You walk in, and it smells just like Lee-Lee Market. There is outdated furniture and decor. There is a constant Din of Vietnamese being spoken in the back and front of house. The menu is covered in things that you cannot pronounce and quite frankly have no idea what they are. There is something called "Squid Sauce" on the table. This place has got to kick some serious ass right? NO! No. It does not have to.
Enough already. Just Stop it. Just because some place has a weird vibe and seams out of this world does not mean that it is amazing or even good. It means that you should give it a fair shake just like everything else. When you look past the glamor of being unglamorous you soon realize that this place is mediocre at best.

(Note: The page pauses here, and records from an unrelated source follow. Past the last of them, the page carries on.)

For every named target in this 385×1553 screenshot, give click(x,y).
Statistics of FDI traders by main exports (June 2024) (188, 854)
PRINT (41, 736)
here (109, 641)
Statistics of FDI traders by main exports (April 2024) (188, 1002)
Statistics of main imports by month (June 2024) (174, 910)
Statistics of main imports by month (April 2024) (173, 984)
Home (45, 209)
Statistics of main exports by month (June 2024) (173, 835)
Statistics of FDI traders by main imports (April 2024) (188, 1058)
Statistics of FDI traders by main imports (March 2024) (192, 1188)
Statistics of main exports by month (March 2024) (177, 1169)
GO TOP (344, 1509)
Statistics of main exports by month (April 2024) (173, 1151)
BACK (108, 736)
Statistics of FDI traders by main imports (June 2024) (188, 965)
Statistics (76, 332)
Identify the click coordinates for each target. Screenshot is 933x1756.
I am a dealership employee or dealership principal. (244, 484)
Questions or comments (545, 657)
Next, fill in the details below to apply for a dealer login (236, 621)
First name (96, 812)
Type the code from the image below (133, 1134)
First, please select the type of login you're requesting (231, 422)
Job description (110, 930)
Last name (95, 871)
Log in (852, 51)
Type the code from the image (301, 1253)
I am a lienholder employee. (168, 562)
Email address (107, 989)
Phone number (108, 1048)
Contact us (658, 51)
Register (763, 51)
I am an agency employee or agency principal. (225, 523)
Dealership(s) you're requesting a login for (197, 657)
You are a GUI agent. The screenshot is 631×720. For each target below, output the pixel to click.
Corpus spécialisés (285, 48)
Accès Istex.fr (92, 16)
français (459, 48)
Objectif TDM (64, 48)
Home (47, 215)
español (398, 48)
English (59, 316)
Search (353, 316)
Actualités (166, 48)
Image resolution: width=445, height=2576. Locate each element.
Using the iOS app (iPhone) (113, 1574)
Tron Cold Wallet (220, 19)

I had the Chicken in Lemon Grass sauce and you know what? It was edible. And I ate it. I also had the Thai Iced tea and I drank it as well. But that was it. Nothing more and nothing less. I know when something tastes good and I refuse to chalk this one up to being an unsophisticated dolt (In reality, I am am exactly that, but my tongue and tummy do not know me very well. So let's keep this between us).
I have done it a thousand times before. "Well, this place is really foreign and weird, so let's go there and be hip!" Well today I draw a line in the sand and make a stand.
Here is the beginning of my food manifesto!
1.Good food is universal. If something does not taste good, it does not taste good.
And...Hmm...Well... That got off to a good start and then lost steam after my first demand. Well, Ted Kaczynski I am not.